- **Exercise input**:

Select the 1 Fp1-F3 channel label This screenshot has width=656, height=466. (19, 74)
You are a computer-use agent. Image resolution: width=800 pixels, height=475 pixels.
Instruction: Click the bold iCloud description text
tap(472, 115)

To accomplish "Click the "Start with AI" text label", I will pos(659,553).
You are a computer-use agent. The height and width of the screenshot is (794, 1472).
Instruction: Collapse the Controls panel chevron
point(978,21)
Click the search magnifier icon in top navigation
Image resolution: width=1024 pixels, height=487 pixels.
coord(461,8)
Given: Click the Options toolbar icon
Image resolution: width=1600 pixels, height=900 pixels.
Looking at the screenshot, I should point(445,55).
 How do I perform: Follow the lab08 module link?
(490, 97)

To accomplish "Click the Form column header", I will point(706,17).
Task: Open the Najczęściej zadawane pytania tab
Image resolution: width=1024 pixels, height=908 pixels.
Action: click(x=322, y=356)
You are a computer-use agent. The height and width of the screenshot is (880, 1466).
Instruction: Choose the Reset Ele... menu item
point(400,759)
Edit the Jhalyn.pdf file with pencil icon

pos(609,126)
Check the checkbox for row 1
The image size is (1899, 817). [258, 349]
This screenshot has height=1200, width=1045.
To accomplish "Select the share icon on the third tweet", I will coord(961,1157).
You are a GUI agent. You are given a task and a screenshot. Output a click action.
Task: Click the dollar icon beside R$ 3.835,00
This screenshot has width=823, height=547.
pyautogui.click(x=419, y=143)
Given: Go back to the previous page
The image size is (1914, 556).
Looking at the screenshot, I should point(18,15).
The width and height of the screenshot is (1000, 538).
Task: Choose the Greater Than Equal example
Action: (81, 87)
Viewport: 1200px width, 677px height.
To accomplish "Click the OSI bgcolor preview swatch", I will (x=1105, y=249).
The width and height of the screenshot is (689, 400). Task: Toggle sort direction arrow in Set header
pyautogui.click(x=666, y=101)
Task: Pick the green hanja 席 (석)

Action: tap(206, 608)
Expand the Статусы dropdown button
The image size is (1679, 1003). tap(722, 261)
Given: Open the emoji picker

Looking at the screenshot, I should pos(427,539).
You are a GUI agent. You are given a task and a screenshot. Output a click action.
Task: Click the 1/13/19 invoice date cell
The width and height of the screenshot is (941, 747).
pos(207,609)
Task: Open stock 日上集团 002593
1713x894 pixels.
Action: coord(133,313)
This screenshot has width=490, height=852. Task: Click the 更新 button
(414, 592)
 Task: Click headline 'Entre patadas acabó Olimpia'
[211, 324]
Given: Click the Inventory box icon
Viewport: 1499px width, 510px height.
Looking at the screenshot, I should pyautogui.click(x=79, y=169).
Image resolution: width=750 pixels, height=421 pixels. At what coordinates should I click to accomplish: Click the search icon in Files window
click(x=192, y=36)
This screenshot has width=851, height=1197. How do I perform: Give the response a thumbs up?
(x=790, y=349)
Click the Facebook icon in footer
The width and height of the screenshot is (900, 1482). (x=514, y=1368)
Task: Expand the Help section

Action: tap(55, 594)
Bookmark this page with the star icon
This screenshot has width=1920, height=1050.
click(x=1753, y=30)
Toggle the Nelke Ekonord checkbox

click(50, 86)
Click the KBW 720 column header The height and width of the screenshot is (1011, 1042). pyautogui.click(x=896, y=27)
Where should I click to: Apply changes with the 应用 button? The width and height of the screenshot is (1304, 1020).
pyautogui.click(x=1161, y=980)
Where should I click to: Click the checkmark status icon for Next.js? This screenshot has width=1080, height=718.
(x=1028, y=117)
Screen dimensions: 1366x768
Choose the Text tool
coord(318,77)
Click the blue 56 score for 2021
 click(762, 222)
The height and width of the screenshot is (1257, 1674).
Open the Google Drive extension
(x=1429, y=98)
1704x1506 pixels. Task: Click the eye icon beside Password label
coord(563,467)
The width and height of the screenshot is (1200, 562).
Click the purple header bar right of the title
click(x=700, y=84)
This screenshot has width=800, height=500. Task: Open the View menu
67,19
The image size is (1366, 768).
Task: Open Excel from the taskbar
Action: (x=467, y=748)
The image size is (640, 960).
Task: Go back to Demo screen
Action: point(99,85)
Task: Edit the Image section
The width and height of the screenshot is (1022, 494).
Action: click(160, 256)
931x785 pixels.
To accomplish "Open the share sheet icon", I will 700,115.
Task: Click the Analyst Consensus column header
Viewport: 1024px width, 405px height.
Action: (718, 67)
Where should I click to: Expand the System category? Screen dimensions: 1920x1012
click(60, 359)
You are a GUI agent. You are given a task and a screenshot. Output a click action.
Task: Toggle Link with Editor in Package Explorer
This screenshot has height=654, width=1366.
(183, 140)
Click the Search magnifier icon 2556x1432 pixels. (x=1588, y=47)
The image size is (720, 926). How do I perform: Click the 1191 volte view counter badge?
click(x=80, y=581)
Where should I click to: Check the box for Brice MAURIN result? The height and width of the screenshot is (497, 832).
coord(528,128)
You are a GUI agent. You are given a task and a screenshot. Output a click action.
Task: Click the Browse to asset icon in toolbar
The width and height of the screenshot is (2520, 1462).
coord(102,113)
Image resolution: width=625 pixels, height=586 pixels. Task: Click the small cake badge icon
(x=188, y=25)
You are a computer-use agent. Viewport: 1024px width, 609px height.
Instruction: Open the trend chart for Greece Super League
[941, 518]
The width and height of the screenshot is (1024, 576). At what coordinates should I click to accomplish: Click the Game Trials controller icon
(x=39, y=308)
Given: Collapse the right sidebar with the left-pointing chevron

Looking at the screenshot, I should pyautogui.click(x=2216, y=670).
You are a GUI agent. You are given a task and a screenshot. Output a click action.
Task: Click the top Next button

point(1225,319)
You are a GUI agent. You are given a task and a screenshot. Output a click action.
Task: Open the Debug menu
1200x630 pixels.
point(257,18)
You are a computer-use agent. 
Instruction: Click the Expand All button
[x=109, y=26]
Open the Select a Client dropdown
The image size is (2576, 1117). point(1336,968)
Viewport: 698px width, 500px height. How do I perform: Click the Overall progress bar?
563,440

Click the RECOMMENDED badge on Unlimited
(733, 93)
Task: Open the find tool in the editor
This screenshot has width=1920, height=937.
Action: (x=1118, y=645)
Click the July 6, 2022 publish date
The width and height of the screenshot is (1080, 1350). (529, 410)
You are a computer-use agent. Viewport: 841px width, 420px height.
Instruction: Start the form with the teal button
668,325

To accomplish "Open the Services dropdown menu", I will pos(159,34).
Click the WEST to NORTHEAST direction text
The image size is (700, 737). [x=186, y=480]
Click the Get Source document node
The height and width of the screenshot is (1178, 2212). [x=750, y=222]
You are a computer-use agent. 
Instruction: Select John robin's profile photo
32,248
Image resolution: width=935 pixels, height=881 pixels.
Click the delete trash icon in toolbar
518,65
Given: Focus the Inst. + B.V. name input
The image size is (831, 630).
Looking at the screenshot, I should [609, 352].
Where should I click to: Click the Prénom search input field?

- **What you should do**:
Please revise all the items above, replacing "computer-use agent" with "screen-control agent" and leaving everything else unchanged.

- **Result below**:
Select the 1 Fp1-F3 channel label This screenshot has width=656, height=466. (19, 74)
You are a screen-control agent. Image resolution: width=800 pixels, height=475 pixels.
Instruction: Click the bold iCloud description text
tap(472, 115)

To accomplish "Click the "Start with AI" text label", I will pos(659,553).
You are a screen-control agent. The height and width of the screenshot is (794, 1472).
Instruction: Collapse the Controls panel chevron
point(978,21)
Click the search magnifier icon in top navigation
Image resolution: width=1024 pixels, height=487 pixels.
coord(461,8)
Given: Click the Options toolbar icon
Image resolution: width=1600 pixels, height=900 pixels.
Looking at the screenshot, I should point(445,55).
 How do I perform: Follow the lab08 module link?
(490, 97)

To accomplish "Click the Form column header", I will point(706,17).
Task: Open the Najczęściej zadawane pytania tab
Image resolution: width=1024 pixels, height=908 pixels.
Action: click(x=322, y=356)
You are a screen-control agent. The height and width of the screenshot is (880, 1466).
Instruction: Choose the Reset Ele... menu item
point(400,759)
Edit the Jhalyn.pdf file with pencil icon

pos(609,126)
Check the checkbox for row 1
The image size is (1899, 817). [258, 349]
This screenshot has height=1200, width=1045.
To accomplish "Select the share icon on the third tweet", I will coord(961,1157).
You are a GUI agent. You are given a task and a screenshot. Output a click action.
Task: Click the dollar icon beside R$ 3.835,00
This screenshot has width=823, height=547.
pyautogui.click(x=419, y=143)
Given: Go back to the previous page
The image size is (1914, 556).
Looking at the screenshot, I should point(18,15).
The width and height of the screenshot is (1000, 538).
Task: Choose the Greater Than Equal example
Action: (81, 87)
Viewport: 1200px width, 677px height.
To accomplish "Click the OSI bgcolor preview swatch", I will (x=1105, y=249).
The width and height of the screenshot is (689, 400). Task: Toggle sort direction arrow in Set header
pyautogui.click(x=666, y=101)
Task: Pick the green hanja 席 (석)

Action: tap(206, 608)
Expand the Статусы dropdown button
The image size is (1679, 1003). tap(722, 261)
Given: Open the emoji picker

Looking at the screenshot, I should pos(427,539).
You are a GUI agent. You are given a task and a screenshot. Output a click action.
Task: Click the 1/13/19 invoice date cell
The width and height of the screenshot is (941, 747).
pos(207,609)
Task: Open stock 日上集团 002593
1713x894 pixels.
Action: coord(133,313)
This screenshot has width=490, height=852. Task: Click the 更新 button
(414, 592)
 Task: Click headline 'Entre patadas acabó Olimpia'
[211, 324]
Given: Click the Inventory box icon
Viewport: 1499px width, 510px height.
Looking at the screenshot, I should pyautogui.click(x=79, y=169).
Image resolution: width=750 pixels, height=421 pixels. At what coordinates should I click to accomplish: Click the search icon in Files window
click(x=192, y=36)
This screenshot has width=851, height=1197. How do I perform: Give the response a thumbs up?
(x=790, y=349)
Click the Facebook icon in footer
The width and height of the screenshot is (900, 1482). (x=514, y=1368)
Task: Expand the Help section

Action: tap(55, 594)
Bookmark this page with the star icon
This screenshot has width=1920, height=1050.
click(x=1753, y=30)
Toggle the Nelke Ekonord checkbox

click(50, 86)
Click the KBW 720 column header The height and width of the screenshot is (1011, 1042). pyautogui.click(x=896, y=27)
Where should I click to: Apply changes with the 应用 button? The width and height of the screenshot is (1304, 1020).
pyautogui.click(x=1161, y=980)
Where should I click to: Click the checkmark status icon for Next.js? This screenshot has width=1080, height=718.
(x=1028, y=117)
Screen dimensions: 1366x768
Choose the Text tool
coord(318,77)
Click the blue 56 score for 2021
 click(762, 222)
The height and width of the screenshot is (1257, 1674).
Open the Google Drive extension
(x=1429, y=98)
1704x1506 pixels. Task: Click the eye icon beside Password label
coord(563,467)
The width and height of the screenshot is (1200, 562).
Click the purple header bar right of the title
click(x=700, y=84)
This screenshot has width=800, height=500. Task: Open the View menu
67,19
The image size is (1366, 768).
Task: Open Excel from the taskbar
Action: (x=467, y=748)
The image size is (640, 960).
Task: Go back to Demo screen
Action: point(99,85)
Task: Edit the Image section
The width and height of the screenshot is (1022, 494).
Action: click(160, 256)
931x785 pixels.
To accomplish "Open the share sheet icon", I will 700,115.
Task: Click the Analyst Consensus column header
Viewport: 1024px width, 405px height.
Action: (718, 67)
Where should I click to: Expand the System category? Screen dimensions: 1920x1012
click(60, 359)
You are a GUI agent. You are given a task and a screenshot. Output a click action.
Task: Toggle Link with Editor in Package Explorer
This screenshot has height=654, width=1366.
(183, 140)
Click the Search magnifier icon 2556x1432 pixels. (x=1588, y=47)
The image size is (720, 926). How do I perform: Click the 1191 volte view counter badge?
click(x=80, y=581)
Where should I click to: Check the box for Brice MAURIN result? The height and width of the screenshot is (497, 832).
coord(528,128)
You are a GUI agent. You are given a task and a screenshot. Output a click action.
Task: Click the Browse to asset icon in toolbar
The width and height of the screenshot is (2520, 1462).
coord(102,113)
Image resolution: width=625 pixels, height=586 pixels. Task: Click the small cake badge icon
(x=188, y=25)
You are a screen-control agent. Viewport: 1024px width, 609px height.
Instruction: Open the trend chart for Greece Super League
[941, 518]
The width and height of the screenshot is (1024, 576). At what coordinates should I click to accomplish: Click the Game Trials controller icon
(x=39, y=308)
Given: Collapse the right sidebar with the left-pointing chevron

Looking at the screenshot, I should pyautogui.click(x=2216, y=670).
You are a GUI agent. You are given a task and a screenshot. Output a click action.
Task: Click the top Next button

point(1225,319)
You are a GUI agent. You are given a task and a screenshot. Output a click action.
Task: Open the Debug menu
1200x630 pixels.
point(257,18)
You are a screen-control agent. 
Instruction: Click the Expand All button
[x=109, y=26]
Open the Select a Client dropdown
The image size is (2576, 1117). point(1336,968)
Viewport: 698px width, 500px height. How do I perform: Click the Overall progress bar?
563,440

Click the RECOMMENDED badge on Unlimited
(733, 93)
Task: Open the find tool in the editor
This screenshot has width=1920, height=937.
Action: (x=1118, y=645)
Click the July 6, 2022 publish date
The width and height of the screenshot is (1080, 1350). (529, 410)
You are a screen-control agent. Viewport: 841px width, 420px height.
Instruction: Start the form with the teal button
668,325

To accomplish "Open the Services dropdown menu", I will pos(159,34).
Click the WEST to NORTHEAST direction text
The image size is (700, 737). [x=186, y=480]
Click the Get Source document node
The height and width of the screenshot is (1178, 2212). [x=750, y=222]
You are a screen-control agent. 
Instruction: Select John robin's profile photo
32,248
Image resolution: width=935 pixels, height=881 pixels.
Click the delete trash icon in toolbar
518,65
Given: Focus the Inst. + B.V. name input
The image size is (831, 630).
Looking at the screenshot, I should [609, 352].
Where should I click to: Click the Prénom search input field?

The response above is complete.